Fate chooses one’s fellow-passengers and there is no segregation of the sexes, as we two men found one evening when shunted into the same four-berth second-class compartment as Martha and Khalima, two shop assistants from the would-be independent Chechen Republic. Good Muslim women, they wouldn’t touch our Western food offerings for fear of pork. But with broad smiles they brought out a bottle of vodka to go with the pickled cabbage bought from one of the more unlikely minorities in the Caucasus, the ethnic Koreans of Grozny.
First class “SV” carriages still tag on the end of the 20-cariage, three-day service from Baku to Moscow. But the relative luxury could not match the atmosphere of third-class travel in 54-berth mobile dormitories.
There were Uzbeks, Dagestanis, Slavs, Jews, grandmothers, chicken merchants and drunken soldiers, but all obediently unrolled their bedding on cue from the woman conductor. Ethnic tensions amounted to light-hearted teasing of two Armenian women who got on to a carriage in Georiga but wouldn’t come in because it was full of Azeris. “I love this job. You really see the world,” laughed our conductor, a half-Kurdish Azeri, enforcing the no-smoking rule by shooing out a grandfather who lit a cigarette.

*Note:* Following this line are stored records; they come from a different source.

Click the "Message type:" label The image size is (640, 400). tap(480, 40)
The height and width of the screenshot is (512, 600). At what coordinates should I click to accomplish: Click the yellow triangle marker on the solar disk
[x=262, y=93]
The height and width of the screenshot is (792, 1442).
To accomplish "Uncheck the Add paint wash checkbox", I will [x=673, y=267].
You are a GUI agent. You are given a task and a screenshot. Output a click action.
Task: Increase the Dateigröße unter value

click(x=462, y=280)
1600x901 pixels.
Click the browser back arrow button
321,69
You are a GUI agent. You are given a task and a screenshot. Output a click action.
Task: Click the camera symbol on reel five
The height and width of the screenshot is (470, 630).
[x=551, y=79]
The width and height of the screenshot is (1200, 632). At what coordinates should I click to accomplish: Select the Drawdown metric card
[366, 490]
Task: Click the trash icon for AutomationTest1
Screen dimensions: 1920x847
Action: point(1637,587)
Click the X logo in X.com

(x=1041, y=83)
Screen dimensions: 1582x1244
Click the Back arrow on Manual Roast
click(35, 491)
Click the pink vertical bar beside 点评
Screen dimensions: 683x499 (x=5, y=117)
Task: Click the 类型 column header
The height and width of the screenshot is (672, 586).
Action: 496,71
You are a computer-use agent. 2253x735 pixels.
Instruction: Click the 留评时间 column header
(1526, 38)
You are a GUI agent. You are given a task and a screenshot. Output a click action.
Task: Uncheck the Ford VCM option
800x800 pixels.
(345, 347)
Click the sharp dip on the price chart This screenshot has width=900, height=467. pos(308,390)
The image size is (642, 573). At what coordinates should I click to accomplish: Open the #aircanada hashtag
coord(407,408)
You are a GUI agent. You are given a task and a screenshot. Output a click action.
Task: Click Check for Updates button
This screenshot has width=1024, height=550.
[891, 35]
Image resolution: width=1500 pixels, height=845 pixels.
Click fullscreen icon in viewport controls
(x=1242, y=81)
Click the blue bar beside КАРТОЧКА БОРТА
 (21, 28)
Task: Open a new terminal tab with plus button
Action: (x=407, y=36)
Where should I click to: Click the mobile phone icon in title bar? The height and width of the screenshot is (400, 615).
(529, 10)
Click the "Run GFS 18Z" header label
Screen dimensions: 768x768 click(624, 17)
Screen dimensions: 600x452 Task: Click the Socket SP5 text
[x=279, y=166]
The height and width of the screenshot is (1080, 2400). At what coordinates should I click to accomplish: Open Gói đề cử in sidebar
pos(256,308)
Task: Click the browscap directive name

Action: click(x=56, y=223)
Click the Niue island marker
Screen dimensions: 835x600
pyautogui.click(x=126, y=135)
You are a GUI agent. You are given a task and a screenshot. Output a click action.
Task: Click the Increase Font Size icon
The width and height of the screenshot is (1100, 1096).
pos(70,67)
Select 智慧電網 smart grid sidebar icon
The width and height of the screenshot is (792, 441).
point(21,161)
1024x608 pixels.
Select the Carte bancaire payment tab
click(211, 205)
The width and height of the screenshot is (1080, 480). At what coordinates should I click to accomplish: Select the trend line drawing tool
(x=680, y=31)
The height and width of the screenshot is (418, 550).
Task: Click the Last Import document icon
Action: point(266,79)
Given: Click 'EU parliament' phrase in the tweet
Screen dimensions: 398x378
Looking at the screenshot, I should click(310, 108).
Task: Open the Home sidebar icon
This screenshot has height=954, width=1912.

The world may only pass the grimy train windows at a lurching canter, but at least the railways regularly deliver people over long distances for a price that makes the Western visitor feel like a millionaire – 30p for the 15-hour journey from Baku to Tbilisi.
There are few travel alternatives. By some miracle, Aeroflot still works relatively well in the Caucasus, with tickets available for dollars. But there are very few flights and safety standards put one on a wing and a prayer.
Card sharps tried and failed to relieve us of our money on the train, but road travel is far more dangerous in these times when highway bandits are at large.
Vehicles are also becoming unreliable. The vie-president of Azerbaijan’s Intourist agency said he believed half of Baku’s taxis were off the road due to missing parts. Private hire was little better.
Taking a small Lada from Tbilisi to western Georgia involved a long detour to buy petrol from a mafia-run collection of tankers. On a mountain road the car shuddered to a halt as impurities clogged up its carburettor. Our friends cursed fluently in Georgian but dismantled it with a well-practiced air, sucking each pinhole clean in a driving blizzard. The miracle of survival continued as we surmounted icy slopes with long run-ups and thanked our lucky bald front tyre for our safe arrival.
Nobody would hire out a vehicle for the journey back. All over the Caucasus, crime rates have doubled. In the absence of most central police authority, car owners remove their windscreen wipers and chain up the steering wheel, lock the pedals and park them in guarded lots if they can.
So it was an Israeli businessman also stranded by the weather who offered us a ride back over the mountains through snow-storms in the one vehicle he had found for hire – an open-top truck already filled with snow. Amazingly, Georgian snowploughs had cleared the road and we made it.
Half-frozen at the top of the pass, resting and dreading the next three hours of night travel, a bus parked in the same lay-by suddenly offered the chance of a ride all the way back to Baku with a bus-load of Azeri tourists and suitcase traders. Rarely have I felt so grateful. Friendly hands took off our wet coats. Warm furs were draped over our shoulders. Mugs of cognac were passed.
“You will write that we are not monsters, won’t you,” said Maia, a Baku police captain who had gone all the way to Turkey to buy clothes for her children, but had been robbed at the customs post. “We really hope things get completely back to normal soon.”